Lessons from the migration#

Two small migrations beat one big one. Each migration is its own checkpoint. If something goes wrong after migration 1, you know exactly which change caused it. If we'd done both in one file, diagnosing a failure would be slower.

Nullable first, backfill second, not-null later (maybe). Don't try to add a NOT NULL column with a default in a single statement on a large table — Postgres will rewrite the entire table. Add nullable, backfill, then add the constraint. For us, the column is fine as nullable since our query code always joins through the request, and requests always have a wall ID for any request created after the migration.

Write the backfill before you need it. We wrote and tested the backfill SQL locally against a copy of production data before running it. The edge cases — users with zero walls, users who deleted all their requests — showed up in local testing, not in production.

Index your foreign keys. Postgres does not automatically create an index on the referencing column of a foreign key. We added testimonial_requests_wall_config_id_idx explicitly. Without it, WHERE testimonial_requests.wall_config_id = ? would do a sequential scan on the requests table.

Frequently asked

Quick answers

Why did you separate this into two migration files instead of one?+

Postgres lets you drop a constraint and add a column in the same transaction, so technically one migration would work. We split it because the first change (dropping the unique constraint) is a schema change that immediately affects app behavior, and we wanted to deploy and verify it independently before adding the new column. Smaller, reversible migrations are easier to reason about under stress.

What happened to existing requests that didn't have a wall_config_id?+

The backfill in migration 0007 associated every existing request with the user's oldest wall (the first one they created, ordered by created_at ascending). DISTINCT ON user_id picks one wall per user, and the UPDATE sets wall_config_id on all that user's requests. It runs in a single statement, so there's no window where some requests are associated and others aren't.

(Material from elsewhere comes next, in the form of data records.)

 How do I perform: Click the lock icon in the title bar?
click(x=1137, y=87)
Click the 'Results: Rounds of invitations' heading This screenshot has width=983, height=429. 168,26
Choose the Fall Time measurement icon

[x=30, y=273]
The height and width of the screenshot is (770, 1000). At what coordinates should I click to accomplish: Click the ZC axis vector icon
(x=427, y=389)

Did you need any application code changes before running the migrations?+

Yes. We updated the Zod input schema for creating testimonial requests to require wall_config_id as a non-nullable field before the DB migration added the column. That way, new requests created after the migration would always have a wall ID. The DB column itself was nullable to support the legacy rows until the backfill ran — a classic expand-contract pattern.